Ogromny wyciek danych w sieci
Pracujący przy prowadzonym przez Google Project Zero Tavis Ormandy - jeden z najlepszych speców od zabezpieczeń na świecie - odkrył właśnie w serwerach zarządzanych przez firmę CloudFlare dziurę, przez którą dane mogły wyciekać przez długie miesiące.
Pracujący przy prowadzonym przez Google Project Zero Tavis Ormandy - jeden z najlepszych speców od zabezpieczeń na świecie - odkrył właśnie w serwerach zarządzanych przez firmę CloudFlare dziurę, przez którą dane mogły wyciekać przez długie miesiące.
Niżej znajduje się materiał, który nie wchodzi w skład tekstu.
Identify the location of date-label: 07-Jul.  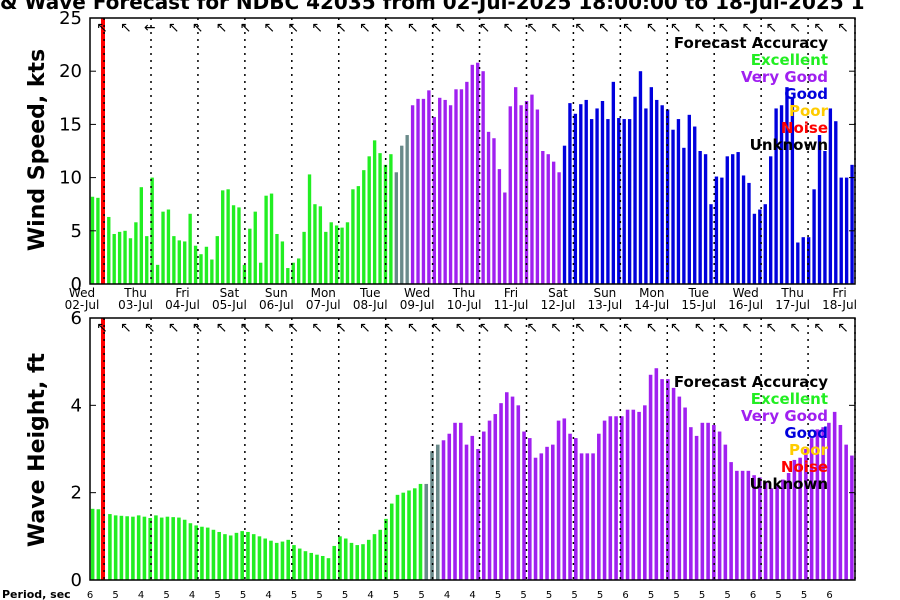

A największy problem tkwi w tym, że CloudFlare miało bardzo wielu klientów - zagrożone jest ponad 5 milionów stron internetowych.
Wyciek nazwany został CloudBleed, a nazwa ta nawiązuje do innej dużej dziury noszącej nazwę HeartBleed, która wykryta została 3 lata temu. Podobieństwo pomiędzy nimi polega na tym, że przez błąd w oprogramowaniu hakerzy mogli małymi porcjami danych, w zupełnie nieautoryzowany sposób pobierać dane z serwerów. Problem dotyczy zagranicznych stron, m.in. Ubera, FitBit czy OKCupid, a w polskiej sieci chodzi m. in. o serwisy chomikuj, fotka.pl, cda, peb czy sadistic.
Wyciec mogło w ten sposób praktycznie wszystko - hasła, klucze i wszelkie dane takie jak prywatna korespondencja, adresy IP czy nawet zdjęcia, dlatego radzi się wszystkim, którzy korzystali ze stron postawionych na CloudFlare (a jest wielkie prawdopodobieństwo, że również i Wy z nich korzystaliście - znajdziecie ich listę), by zmienili hasła najszybciej jak to możliwe.
Co więcej, informacje jakie wyciekały, były przechwytywane i kopiowane przez wyszukiwarki internetowe, więc tak łatwo z sieci nie znikną - samo naprawienie dziury przez CloudFlare tu nie wystarczy.
A na przyszłość polecane jest używanie wszędzie tam, gdzie to możliwe, dwustopniowej autoryzacji - to da nam niemal sto procent bezpieczeństwa przed hakerami.